Sunday, November 10, 2013

Waffles and her cave

Waffles, the matriarch of our Serena North Clan, has recently found what seems to be the deepest hole in the territory to make her natal den (we think, we haven't actually seen the cubs yet). We would have never found her if it wasn't for her collar, thank you GPS points!


Hopefully, she will emerge soon with Mrs. Butterworth or Aunt Jemima (or both)!

Friday, November 8, 2013

Hyena Pillows

Over half the time, when we find a hyena, she's asleep. Now, hyenas don't just sleep anywhere- it turns out hyenas are very particular about finding a good pillow. However, pillows can be just about anything.

Termite mounds are a favorite pillow. Then gentle dirt slope of a mound makes a very good resting spot.

If no termite mound is available, sometimes a hole or depression can do the same trick.


Even mud is okay, especially on a hot day.


If there aren't any dirt pillows around grass can be a comfy pillow too.



Fellow cubs make excellent pillows if none of the other options are available.

If a hyena is all alone, their paws can be used for a pillow.

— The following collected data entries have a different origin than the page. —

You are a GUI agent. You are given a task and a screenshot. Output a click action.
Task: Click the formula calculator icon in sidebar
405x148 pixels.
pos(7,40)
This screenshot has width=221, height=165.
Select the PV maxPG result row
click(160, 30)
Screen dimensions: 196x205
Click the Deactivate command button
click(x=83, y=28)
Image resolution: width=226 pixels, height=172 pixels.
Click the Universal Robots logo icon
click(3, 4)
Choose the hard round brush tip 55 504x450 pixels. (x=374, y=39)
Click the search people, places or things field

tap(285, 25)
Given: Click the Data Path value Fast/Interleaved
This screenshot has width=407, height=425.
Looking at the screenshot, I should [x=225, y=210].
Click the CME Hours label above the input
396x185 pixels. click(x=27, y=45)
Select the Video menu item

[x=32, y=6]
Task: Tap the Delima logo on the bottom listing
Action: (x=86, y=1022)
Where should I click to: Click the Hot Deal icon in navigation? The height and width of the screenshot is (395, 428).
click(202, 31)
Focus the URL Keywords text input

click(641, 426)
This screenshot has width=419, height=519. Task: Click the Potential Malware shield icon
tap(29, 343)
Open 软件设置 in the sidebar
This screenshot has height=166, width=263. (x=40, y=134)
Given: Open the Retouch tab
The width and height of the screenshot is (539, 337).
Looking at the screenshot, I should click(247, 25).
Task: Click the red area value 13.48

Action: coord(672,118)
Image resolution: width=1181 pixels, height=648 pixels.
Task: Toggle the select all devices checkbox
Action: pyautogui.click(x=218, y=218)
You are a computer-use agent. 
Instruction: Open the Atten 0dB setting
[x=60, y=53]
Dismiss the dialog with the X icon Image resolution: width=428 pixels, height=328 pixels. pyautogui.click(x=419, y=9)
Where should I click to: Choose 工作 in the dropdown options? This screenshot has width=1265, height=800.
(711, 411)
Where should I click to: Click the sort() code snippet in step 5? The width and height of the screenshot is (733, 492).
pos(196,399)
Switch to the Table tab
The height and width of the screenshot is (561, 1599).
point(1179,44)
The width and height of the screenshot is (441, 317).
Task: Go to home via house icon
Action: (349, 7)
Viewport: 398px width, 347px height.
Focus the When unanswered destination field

Rocks are a very commonly used pillow.


For more creative hyenas even a carcass can make a good pillow!

Or buffalo poop!


Of course, sometimes a hyena is so tired they just fall flat asleep in the middle of the road with no pillow at all.

Wednesday, November 6, 2013

Solar Eclipse

Two days ago we got see a rare solar eclipse- visible from most of Kenya. The sun here is extremely bright and it was impossible to see anything with naked eye but I did manage to get some good photos of the eclipse. Some thin clouds started passing in front of the sun part-way through the eclipse which actually helped darken the sun enough to be able to see the moon taking a slice out of it, but later on the clouds completely obscured the sun and we were unable to see the total eclipse. Watching the lighting change across the landscape was fascinating as the sun's light became dimmer. 


The sun still too bright to see the thin sliver that the moon was taking out of it.



Me trying to get a good photo! (Credit to Emily Thomas)

 Halfway obscured!



Almost all the way covered, but the clouds were getting darker.



This is the view we had from our "front yard". Sun covered up by clouds at this point.




















Friday, November 1, 2013

Pan's ghost


Just in time for Halloween, we had a ghost in camp. Benson and I were working in the lab tent when I got a text from Emily, who’d been looking at gps points from our collared animals. She asked us whether we’d seen Pan around, since her collar was active again and had been sending in points from around the territory, though she added that there were a lot of points in camp. At first, I was really puzzled, since Pan was a hyena that died a few months before I arrived. They found her body and collected her collar and skull, but she was too far gone to determine what killed her. So now we were receiving gps points from a dead hyena all over the territory.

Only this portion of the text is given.